■ Work to be completed
Print the section of the Craney Island Light text from "The Craney Island" to "the United States." without changing a word.

■ Source excerpt
The Craney Island Light was a screwpile lighthouse located just east of Craney Island at the mouth of the Elizabeth River in Virginia. This light replaced the first permanently stationed lightship in the United States.

History
Craney Island forms the west side of the entrance to Norfolk's harbor and has been used as a military facility since the War of 1812. In 1820 a lightship was stationed off its eastern side to protect the edge of the channel. This ship had previously been stationed off Willoughby's Shoal, but was quickly moved after it was determined that the first location was too exposed. This was the first permanent lightship station in the country; it was replaced in 1859 by the first of two screw-pile lights, a square house which survived until 1884. In that year the decrepit structure was replaced with a new hexagonal house, which in turn was removed in 1936, to be replaced by an automated light on the old foundation. In the early 1970s the light was completely removed and replaced by a buoy. Although not a historical name for the ship or station, a lightship named Portsmouth commemorates the first lightship at Craney Island at the Portsmouth Naval Shipyard Museum in Portsmouth, Virginia.

■ Dataset extract
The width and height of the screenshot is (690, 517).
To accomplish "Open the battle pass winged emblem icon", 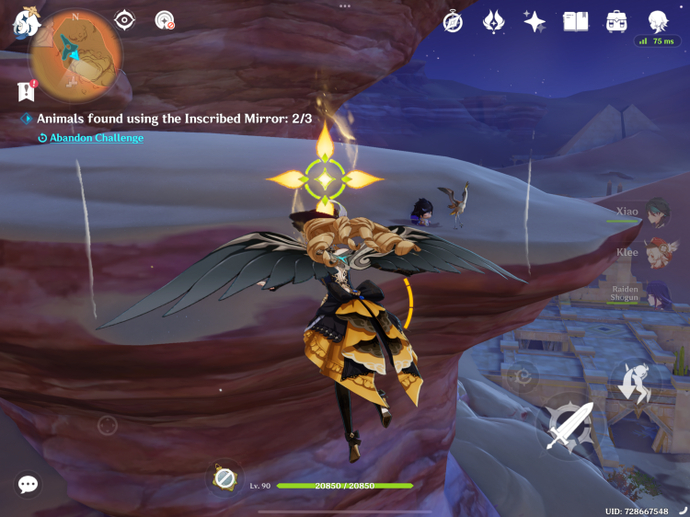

■ Expected answer
The Craney Island Light was a screwpile lighthouse located just east of Craney Island at the mouth of the Elizabeth River in Virginia. This light replaced the first permanently stationed lightship in the United States.